A similar saying is "you get what you pay for". In this age of instant information and instant gratification, deals, offers and price "guarantees" are everywhere. But the cheapest deal is not always the "best deal", and we know from experience.
One of our employees works part-time at a large stadium ticket office. He spends most of his time there dealing with event attendees who unknowingly purchase fake tickets from scalpers or from sites such as Craigslist and Stubhub. The ingenuity of scammers is boundless – in a recent example, a large number of concert goers purchased tickets off Stubhub at what seemed to be a great price. The tickets were for a floor section, very close to the stage, but at a discount to what similar tickets were selling for.
When they got to the concert, they were allowed in (the tickets themselves weren't "fake"). However, confusion erupted when their floor seats were occupied by others. Upon further investigation, it turns out their tickets, while legitimate, were actually for a section furthest from the stage. The seller had purchased a bulk group of cheap tickets, altered the section and row numbers, and passed them off as much better tickets, selling them at a substantial premium to what the seats were actually worth.
Because the tickets had been purchased from a legitimate ticket site (StubHub), the purchasers might have some recourse for at least a refund in the price difference. But in the immediate moment (at the concert), there was nothing that could be done for them. The choice was to sit in the upper level seats to which the tickets really belonged, or go home.
Our employee mentioned that most concert goers he deals with are not so "lucky" – ticket purchases from places like Craigslist or other general listing services often involve outright fraud, with no event entrance permitted. The purchaser not only loses the price of the ticket, but the cost of travel (many people travel for miles to attend concerts), the time involved in attending, and the headache (and for some heartache) of not being able to attend a special event.

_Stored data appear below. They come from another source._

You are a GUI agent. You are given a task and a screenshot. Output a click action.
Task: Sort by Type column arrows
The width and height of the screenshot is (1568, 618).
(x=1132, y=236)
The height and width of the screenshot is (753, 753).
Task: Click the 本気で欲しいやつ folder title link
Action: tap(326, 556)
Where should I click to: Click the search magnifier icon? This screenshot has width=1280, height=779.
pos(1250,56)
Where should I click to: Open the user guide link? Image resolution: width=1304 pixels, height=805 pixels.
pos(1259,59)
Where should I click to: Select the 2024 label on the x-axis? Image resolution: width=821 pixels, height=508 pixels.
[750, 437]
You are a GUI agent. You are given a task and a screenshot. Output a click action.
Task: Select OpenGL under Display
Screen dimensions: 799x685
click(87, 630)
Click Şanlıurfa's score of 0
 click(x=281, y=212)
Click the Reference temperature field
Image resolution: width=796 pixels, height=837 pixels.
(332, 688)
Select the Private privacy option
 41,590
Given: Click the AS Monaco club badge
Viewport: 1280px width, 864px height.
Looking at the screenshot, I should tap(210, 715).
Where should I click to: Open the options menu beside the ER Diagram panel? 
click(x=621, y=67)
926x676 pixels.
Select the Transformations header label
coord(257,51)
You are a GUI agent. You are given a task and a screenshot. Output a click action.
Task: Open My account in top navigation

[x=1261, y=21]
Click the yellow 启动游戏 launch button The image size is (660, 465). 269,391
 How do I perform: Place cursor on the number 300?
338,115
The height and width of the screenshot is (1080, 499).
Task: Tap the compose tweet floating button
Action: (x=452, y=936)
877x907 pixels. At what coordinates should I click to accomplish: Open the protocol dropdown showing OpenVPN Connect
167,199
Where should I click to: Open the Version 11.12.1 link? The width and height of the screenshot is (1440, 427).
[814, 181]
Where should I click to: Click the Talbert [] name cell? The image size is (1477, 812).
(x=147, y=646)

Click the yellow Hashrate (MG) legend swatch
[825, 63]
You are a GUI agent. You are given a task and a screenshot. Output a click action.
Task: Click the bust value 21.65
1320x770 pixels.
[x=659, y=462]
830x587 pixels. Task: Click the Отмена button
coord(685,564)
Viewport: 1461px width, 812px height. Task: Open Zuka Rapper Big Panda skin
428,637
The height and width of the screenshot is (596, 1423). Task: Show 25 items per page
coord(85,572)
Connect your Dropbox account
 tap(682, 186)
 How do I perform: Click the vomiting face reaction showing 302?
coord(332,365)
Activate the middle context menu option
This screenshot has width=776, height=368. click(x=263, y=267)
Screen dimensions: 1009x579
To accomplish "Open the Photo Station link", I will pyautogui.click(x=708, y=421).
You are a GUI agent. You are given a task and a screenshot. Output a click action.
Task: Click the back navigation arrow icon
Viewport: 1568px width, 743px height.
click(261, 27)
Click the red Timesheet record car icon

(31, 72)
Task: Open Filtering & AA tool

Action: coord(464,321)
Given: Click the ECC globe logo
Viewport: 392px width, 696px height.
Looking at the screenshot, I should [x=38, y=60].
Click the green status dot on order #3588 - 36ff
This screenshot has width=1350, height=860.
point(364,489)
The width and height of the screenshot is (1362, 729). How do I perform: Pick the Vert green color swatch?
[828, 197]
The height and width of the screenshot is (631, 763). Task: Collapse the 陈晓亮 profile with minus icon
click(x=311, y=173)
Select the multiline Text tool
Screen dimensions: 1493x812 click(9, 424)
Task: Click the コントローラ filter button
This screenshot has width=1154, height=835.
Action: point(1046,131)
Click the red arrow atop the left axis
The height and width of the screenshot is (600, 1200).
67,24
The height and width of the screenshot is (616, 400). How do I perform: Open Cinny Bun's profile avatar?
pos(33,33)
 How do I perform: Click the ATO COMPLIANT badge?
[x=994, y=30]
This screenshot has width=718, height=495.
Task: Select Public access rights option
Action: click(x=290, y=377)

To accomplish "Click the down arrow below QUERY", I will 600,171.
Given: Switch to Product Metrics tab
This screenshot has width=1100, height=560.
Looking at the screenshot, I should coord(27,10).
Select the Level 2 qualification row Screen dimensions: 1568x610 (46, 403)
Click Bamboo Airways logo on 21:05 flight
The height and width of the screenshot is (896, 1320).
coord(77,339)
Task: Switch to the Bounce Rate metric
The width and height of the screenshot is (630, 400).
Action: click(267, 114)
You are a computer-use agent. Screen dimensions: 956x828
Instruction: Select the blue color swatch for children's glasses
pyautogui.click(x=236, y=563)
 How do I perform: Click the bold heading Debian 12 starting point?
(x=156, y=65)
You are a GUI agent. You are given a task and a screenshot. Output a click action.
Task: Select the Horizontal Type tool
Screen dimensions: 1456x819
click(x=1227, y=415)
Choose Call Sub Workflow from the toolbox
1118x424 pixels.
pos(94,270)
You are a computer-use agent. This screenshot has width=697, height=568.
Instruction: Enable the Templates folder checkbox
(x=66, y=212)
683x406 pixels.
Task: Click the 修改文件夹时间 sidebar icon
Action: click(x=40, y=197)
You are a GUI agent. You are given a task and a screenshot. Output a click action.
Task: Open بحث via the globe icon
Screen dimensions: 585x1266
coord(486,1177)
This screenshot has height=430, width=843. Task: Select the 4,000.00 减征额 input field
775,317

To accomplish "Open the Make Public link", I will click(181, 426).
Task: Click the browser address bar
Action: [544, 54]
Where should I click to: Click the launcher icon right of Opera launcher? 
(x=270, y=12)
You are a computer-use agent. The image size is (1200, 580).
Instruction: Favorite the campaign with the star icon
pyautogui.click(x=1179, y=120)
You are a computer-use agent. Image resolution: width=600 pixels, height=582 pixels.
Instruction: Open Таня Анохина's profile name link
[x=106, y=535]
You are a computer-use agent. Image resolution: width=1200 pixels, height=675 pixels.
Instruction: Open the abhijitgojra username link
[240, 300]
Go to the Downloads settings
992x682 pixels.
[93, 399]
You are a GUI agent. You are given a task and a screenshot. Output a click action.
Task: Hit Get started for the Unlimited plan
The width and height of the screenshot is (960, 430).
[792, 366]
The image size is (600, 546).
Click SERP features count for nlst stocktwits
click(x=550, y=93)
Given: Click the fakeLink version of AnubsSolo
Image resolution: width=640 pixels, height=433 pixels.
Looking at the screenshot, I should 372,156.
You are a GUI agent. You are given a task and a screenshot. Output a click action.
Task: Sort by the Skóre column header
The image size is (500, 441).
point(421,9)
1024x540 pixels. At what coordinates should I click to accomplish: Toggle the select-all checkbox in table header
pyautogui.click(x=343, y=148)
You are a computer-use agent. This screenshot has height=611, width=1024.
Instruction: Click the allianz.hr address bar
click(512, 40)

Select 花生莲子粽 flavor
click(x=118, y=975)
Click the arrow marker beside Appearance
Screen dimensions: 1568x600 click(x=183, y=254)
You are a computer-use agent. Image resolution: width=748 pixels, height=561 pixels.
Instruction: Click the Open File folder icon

While ticket scalping is an obvious example we often discuss in the office, the fact is this type of "penny wise pound foolish" behavior is a common occurrence. What can you do to make sure you're not a victim? Do your homework before purchasing, and use the following tips:
- Use your credit card wherever possible for purchases. Contact your credit card company if goods/services are not as advertised;
- On the web, stick with larger, well-known names or providers. Try a new service out with smaller purchases first, using familiar payment systems such as PayPal;
- Don't "friend" strangers! Social media sites are a favorite of scammers;
- Do your research. Use the internet to find reviews of both potential purchase items and sellers before you take the plunge.